王太子様は無自覚!?溺愛症候群なんです

『俺は峡谷でなら、エディとの決闘にも勝てるだろうな』

『はは、お前がいて助かったな。ライアンとふたりで野垂れ死ぬかと思った』


エドワードは素直に礼を言ったが、ライアンは大仰な仕草で天を仰いで祈りを捧げる真似をした。


『ああ、なぜ私の同期はこんな無骨な野生児と世話のかかる王子なのですか。どうかもっとまともな人間を遣わしやがれ』

『てめえ、それが助けてもらった奴の態度か! これだから腹の黒い性悪坊ちゃんは嫌いなんだ』


水と油のハサンとライアンにとって、エドワードは互いの妥協点のようなもので、誰も彼らのことを仲がいいとは言わなかったが、良き友人に恵まれた者たちだと思っていた。
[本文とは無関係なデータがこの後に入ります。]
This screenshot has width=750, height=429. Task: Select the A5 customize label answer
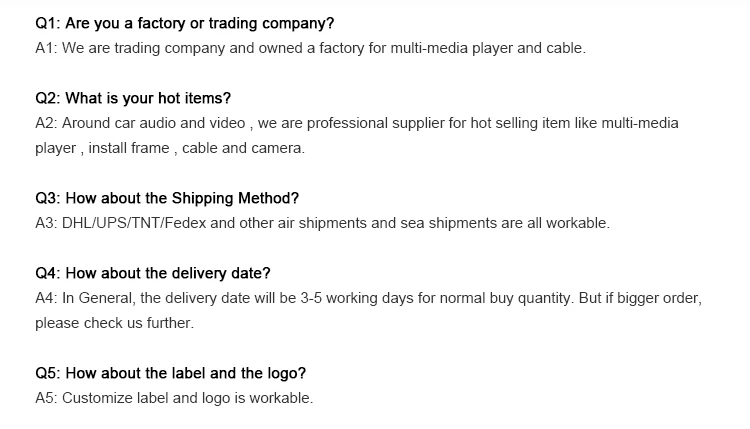(x=174, y=398)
そんなハサンが命を落としたのは、ギルモアとバルバーニの国境で起こったカルダ山の戦いでのことだ。

これまでナバとギルモアの連合軍はほとんどの小競り合いで優勢を保っており、この戦でもそうだった。

そのときすでに地面に伏していたのは多くがバルバーニ帝国の戦士たちで、ナバの王立騎士団はいつも通り、負傷した者たちを敵味方関係なく天幕の中に運び入れ、手当てを始めていた。
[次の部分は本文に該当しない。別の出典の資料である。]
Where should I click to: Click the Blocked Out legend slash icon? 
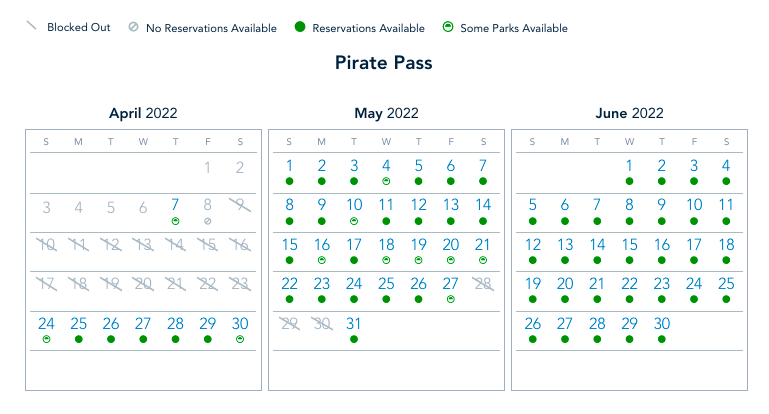pyautogui.click(x=31, y=26)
その男はすでに瀕死の重傷で、常識ならば動けるはずもない状態だった。

しかし常軌を逸した様子で突如立ち上がったバルバーニの戦士が、足を負傷した兵士に肩を貸していたエドワードに向かって剣を振るったのが始まりだった。


『エディ!』


王太子を庇ったハサンは背中に大きな傷を受け、そのままエドワードの腕の中で亡くなった。

ライアンが左目の下に傷を負ったのもこのときだ。

気の狂った者たちは敵や味方の区別なく、ただその命が尽きるまで暴れ続ける。

戦場で息をしている者がいるのなら、それが誰であろうと止まることなく襲いかかった。

この地獄の日から、ナバ王国とバルバーニ帝国の国交はその一切が断絶された。